Overview
The Medicare Physician Fee Schedule (MPFS) proposed rule for 2007 includes proposals to implement two provisions of the Deficit Reduction Act of 2005 (DRA) affecting payment for imaging services under the fee schedule. The first provision addresses payment for certain multiple imaging procedures, with full payment for the first procedure, but a 25 percent reduction in payment for additional imaging procedures furnished on contiguous body parts during the same session. This is a smaller reduction than had previously been proposed. The second limits the payment amount under MPFS to the outpatient department (OPD) payment amount for the technical component (TC) of certain imaging services. Under this provision, the physician fee schedule payment amount for furnishing certain imaging procedures would not exceed the amount paid to a hospital outpatient department.
Background
Imaging procedures generally have two parts: the actual taking of the image (which is called the technical component), and the interpretation of the image (the professional component). Medicare pays for each of these components separately when the technical component is furnished by one provider and the professional component by another. When both components are furnished by one provider, Medicare makes a single global payment that is equal to the sum of the payment for each of the components. The multiple imaging payment policy applies only to the payment for the technical component.
When multiple images of contiguous body parts are taken in a single session, some portion of the technical component, including clinical labor, supplies, and equipment, is furnished once for the entire series of images. In order to avoid duplication of payment, the March 2005 MedPAC report recommended reducing the technical component of fee schedule payments for multiple imaging services performed on contiguous body areas. The final rule for the 2006 physician fee schedule, provided for a 25 percent adjustment in 2006 payment amounts for the second and subsequent images of contiguous body parts. The final rule also indicated that the adjustment would be increased to 50 percent beginning in 2007, but also sought additional data and comments on the appropriateness of 50 percent as the final level of the adjustment. reduction. Since the adjustment was a change in relative values for practice expenses, the final rule increased the practice expense relative values by 0.3 of one percent in order to make the multiple imaging adjustment budget-neutral.
Deficit Reduction Act of 2005
After the 2006 fee schedule final rule became effective, the DRA was enacted. The DRA contained two provisions affecting imaging services. The first provision eliminated the requirement to apply the multiple imaging payment adjustment in a budget-neutral manner. This DRA provision is effective beginning with 2007; the 0.3 percent increase in practice expense relative values for 2006 was not changed. This means that the increase in relative values under the fee schedule resulting from the savings realized from the multiple imaging payment policy are to be eliminated beginning with 2007.
Second, the DRA caps the physician fee schedule payment for the technical component of certain imaging services at the hospital outpatient payment amount for the same service. This DRA provision does not affect the professional interpretation of the test, nor does it apply to mammography services. The June 2006 MedPAC report to Congress raised questions about the equipment utilization and capital cost assumptions used to determine payment for imaging services in physicians’ offices. Their analysis suggests that Medicare payments for certain imaging services, including MRI and CT services for which payment would be reduced under the DRA provision, are too high and could be reduced significantly while still providing adequate payment.

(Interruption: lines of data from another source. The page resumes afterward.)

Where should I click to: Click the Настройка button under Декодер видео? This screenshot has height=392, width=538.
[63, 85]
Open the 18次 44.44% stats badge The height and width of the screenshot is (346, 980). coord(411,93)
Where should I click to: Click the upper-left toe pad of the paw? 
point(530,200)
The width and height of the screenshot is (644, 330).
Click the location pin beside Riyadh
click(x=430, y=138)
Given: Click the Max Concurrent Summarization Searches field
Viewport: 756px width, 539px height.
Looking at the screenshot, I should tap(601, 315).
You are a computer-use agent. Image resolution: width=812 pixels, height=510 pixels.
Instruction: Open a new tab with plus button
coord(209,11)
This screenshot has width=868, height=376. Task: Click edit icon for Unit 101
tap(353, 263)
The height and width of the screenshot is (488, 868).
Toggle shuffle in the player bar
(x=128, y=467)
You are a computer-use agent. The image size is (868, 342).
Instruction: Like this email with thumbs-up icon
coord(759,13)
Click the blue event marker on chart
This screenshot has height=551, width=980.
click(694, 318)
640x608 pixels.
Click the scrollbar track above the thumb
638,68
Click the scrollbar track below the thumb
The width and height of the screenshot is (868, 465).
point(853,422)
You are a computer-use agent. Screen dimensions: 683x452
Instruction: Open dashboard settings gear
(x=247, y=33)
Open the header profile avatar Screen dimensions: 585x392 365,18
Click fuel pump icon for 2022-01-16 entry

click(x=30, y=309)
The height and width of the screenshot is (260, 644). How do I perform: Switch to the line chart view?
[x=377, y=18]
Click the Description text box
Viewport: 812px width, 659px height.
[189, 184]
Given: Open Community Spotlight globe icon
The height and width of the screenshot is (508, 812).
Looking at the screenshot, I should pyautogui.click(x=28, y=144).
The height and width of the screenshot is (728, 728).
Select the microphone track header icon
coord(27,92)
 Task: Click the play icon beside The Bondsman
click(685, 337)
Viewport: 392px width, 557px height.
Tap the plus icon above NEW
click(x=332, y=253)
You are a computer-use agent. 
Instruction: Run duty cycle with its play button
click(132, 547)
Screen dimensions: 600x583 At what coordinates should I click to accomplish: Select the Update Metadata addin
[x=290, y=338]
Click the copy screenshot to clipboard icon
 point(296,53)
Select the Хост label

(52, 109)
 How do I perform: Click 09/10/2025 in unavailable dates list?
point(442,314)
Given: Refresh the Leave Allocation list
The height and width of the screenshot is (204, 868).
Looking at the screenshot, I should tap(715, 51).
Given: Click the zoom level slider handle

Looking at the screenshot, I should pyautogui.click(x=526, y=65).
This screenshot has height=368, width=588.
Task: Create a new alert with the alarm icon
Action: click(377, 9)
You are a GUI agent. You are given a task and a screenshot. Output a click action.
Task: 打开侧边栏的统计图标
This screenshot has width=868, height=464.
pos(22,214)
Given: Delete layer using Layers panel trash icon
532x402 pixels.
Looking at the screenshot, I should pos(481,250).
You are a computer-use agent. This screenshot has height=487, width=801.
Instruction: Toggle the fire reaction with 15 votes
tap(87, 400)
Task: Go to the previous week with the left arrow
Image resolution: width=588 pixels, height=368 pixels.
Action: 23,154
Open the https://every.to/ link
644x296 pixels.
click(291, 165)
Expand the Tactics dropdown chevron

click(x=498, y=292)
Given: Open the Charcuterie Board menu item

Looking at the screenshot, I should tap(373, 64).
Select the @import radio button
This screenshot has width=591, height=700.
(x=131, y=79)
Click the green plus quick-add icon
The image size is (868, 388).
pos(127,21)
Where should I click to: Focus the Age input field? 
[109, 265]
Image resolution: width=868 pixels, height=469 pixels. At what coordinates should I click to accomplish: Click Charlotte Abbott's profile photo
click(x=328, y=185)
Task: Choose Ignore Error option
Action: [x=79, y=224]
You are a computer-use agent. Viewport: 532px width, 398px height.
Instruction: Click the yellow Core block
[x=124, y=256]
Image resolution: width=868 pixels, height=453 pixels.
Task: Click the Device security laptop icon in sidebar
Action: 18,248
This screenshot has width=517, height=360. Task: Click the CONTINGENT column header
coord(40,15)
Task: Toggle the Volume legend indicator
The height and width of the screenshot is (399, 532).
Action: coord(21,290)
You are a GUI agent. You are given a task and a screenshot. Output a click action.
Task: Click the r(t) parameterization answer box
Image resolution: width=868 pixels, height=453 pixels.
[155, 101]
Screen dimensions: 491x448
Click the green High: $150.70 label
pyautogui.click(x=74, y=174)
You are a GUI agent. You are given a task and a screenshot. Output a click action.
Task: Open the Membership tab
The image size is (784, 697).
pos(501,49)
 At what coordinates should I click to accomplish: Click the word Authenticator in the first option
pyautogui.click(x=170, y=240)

Physician Fee Schedule Proposed Rule for 2007
As required by the DRA, the proposed rule would, for 2007, remove from the practice expense relative values the 0.3 percent increase previously made to these relative values in 2006 to ensure the budget neutrality of the impact of the multiple imaging policies. The proposed rule would also cap payment for the technical component of certain imaging services at the amount that is paid under the hospital outpatient payment system as required by the DRA.
In response to comments on the multiple imaging adjustment policy in the 2006 final rule, and in light of the cap imposed by the DRA, CMS is not now proposing to increase the multiple imaging payment adjustment to 50 percent, but to maintain the adjustment at the 25 percent level. For imaging services subject to both the multiple imaging reduction policy and the outpatient hospital cap, we propose to first apply the multiple imaging adjustment and then apply the outpatient cap. This approach results in higher payments than if the cap were applied first.